Today we walked 13.5 miles (21.8 km) in 6.5 hours with breaks and lunch.
The backpack rain covers are off! We walked the entire day without a single drop of rain — the first day that’s happened! We had a great, but somewhat long, day going through several little towns like Mañeru, Cirauqui, Lorca, and Villatuerta, enjoying the houses and little squares, and sometimes stopping for a break and a snack. Today is Sunday, so most stores are closed, but we managed to find several bakeries and cafes open anyway. We’re hitting our stride now, with several long days under our belt.
I’ve been meaning to talk about the age of people doing the Camino. There have been several times where the two of us were the youngest people in the room. There are people of all ages here, but according to the official statistics, almost 15% of them are over 60.
We’re also seeing lots of vineyards now, as well as olive orchards. And still a lot of green wheat, red poppies, and yellow rapeseed flowers.

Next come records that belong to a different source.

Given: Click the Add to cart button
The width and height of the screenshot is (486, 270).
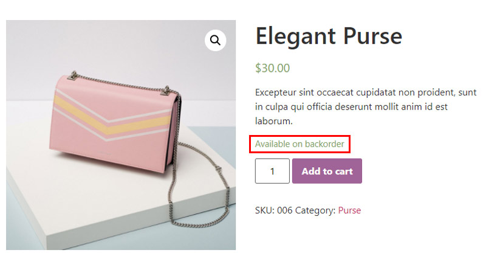Looking at the screenshot, I should 327,171.
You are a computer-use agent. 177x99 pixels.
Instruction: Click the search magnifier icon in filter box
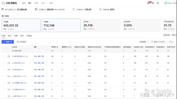tap(152, 42)
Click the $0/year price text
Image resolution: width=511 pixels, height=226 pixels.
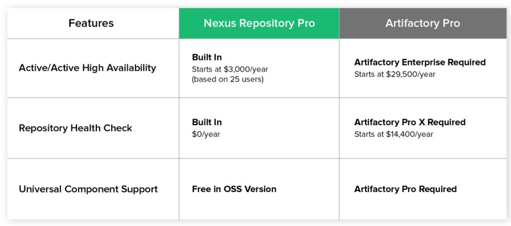pos(206,134)
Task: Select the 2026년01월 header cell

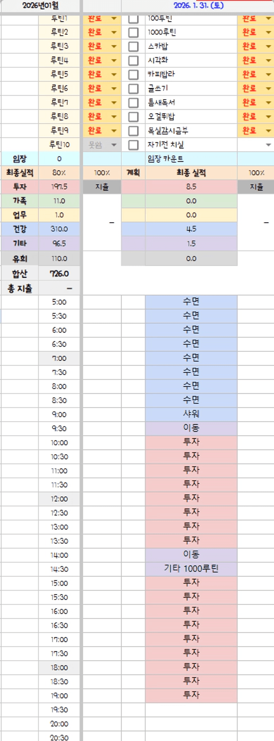Action: (40, 6)
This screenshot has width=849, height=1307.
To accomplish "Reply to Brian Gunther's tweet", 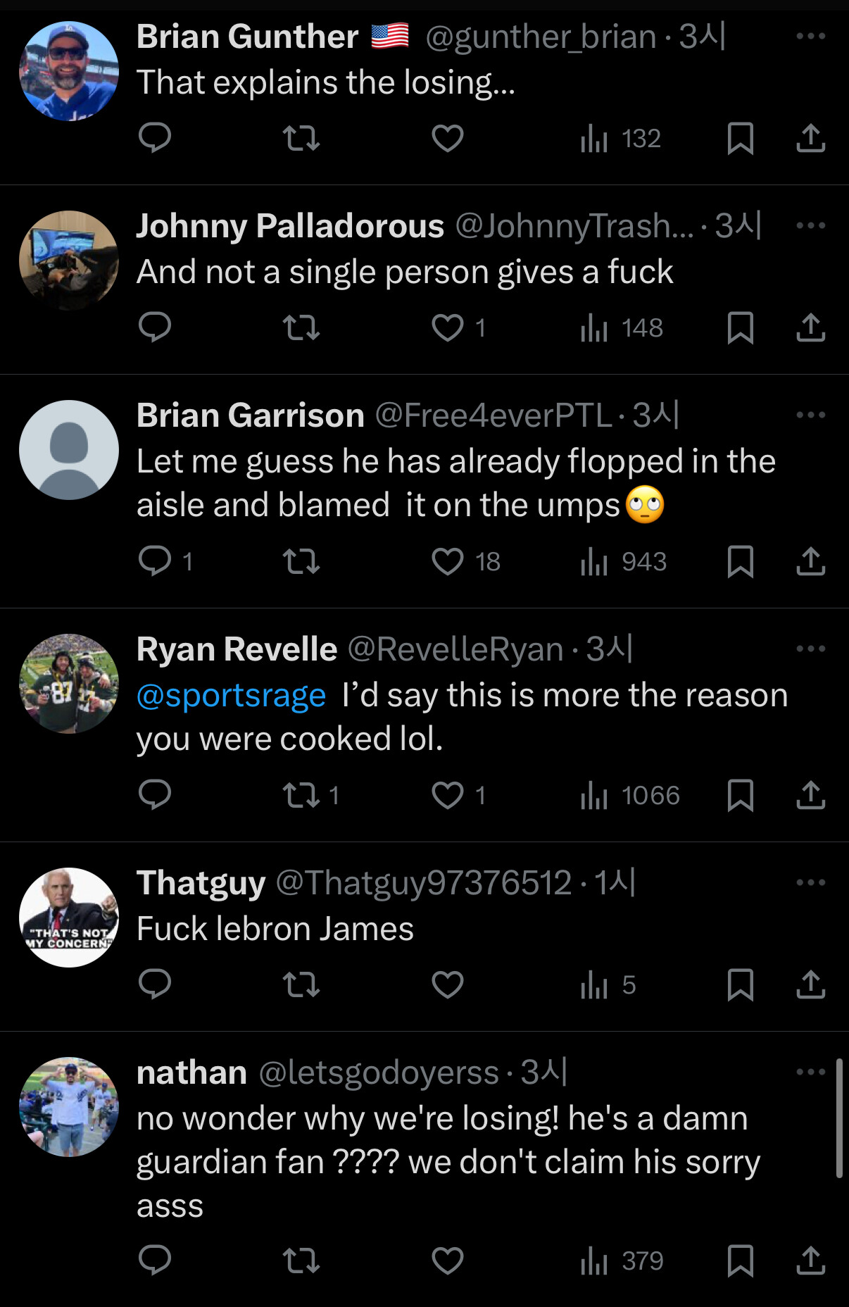I will pos(155,138).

It’s pretty quiet tonight here in Estella, since everything is closed because it’s Sunday, but we found a little convenience store open and managed to find some things to cook for dinner tonight. Our daily ritual is to get checked in to the albergue, shower, wash clothes (this place has a washing machine too, so that makes it easy), rest a bit, eat dinner (either out somewhere, or cooking something if they have a kitchen), and hit the bed early. Most pilgrims start stirring and packing things up shortly after sunrise, so staying up late is out of the question, but usually we’re so tired we’re lucky if we can make it past 9 pm anyway.
I wanted to mention how much we’re appreciating all the great comments from you guys reading along! The first thing we do each morning is read all the comments from everyone, and sometimes we wish we had more time to respond to them all. If you asked a question we haven’t answered, we probably just haven’t gotten to it yet, but be assured that we definitely saw it and appreciated it. :-)
The photos for today, starting as we headed out on a chilly, but beautiful blue-sky morning from Puente la Reina.
Shorts and short sleeves! We even got to use the sunglasses and sunscreen for the first time!
when you get to los arcos, i strongly recommend that you stay at casa de la abuela, plaza de la fruta 8. my wife and i stayed there last year and we loved it – they even did our laundry for free! we decided to skip casa austria la fuente after talking w the guy out front who had a shot glass of vermouth in one hand and a joint in the other (sorry, not my bag)
buen camino!
The photos are wonderful- makes me feel like I am in your backpack -along for the ride! Kathey -I also have found the small towns much more enjoyable all through-out Europe.
Manuel,
Thanks for the recommendation. We called Abuela from Villamayor but unfortunately they were already full. We ended up at Fuente after all, and I can definitely see what you said happening. :-) Not our bag either but fortunately it seems to be ok so far. Appreciate the comment anyway though!
Russell
These photos are so incredible it’s as if we could step onto the trail and join you. I wish it were that easy! Keep the posts coming…
Wondering as well if Kathey has been able to find enough veggie food along the way to balance out the vino?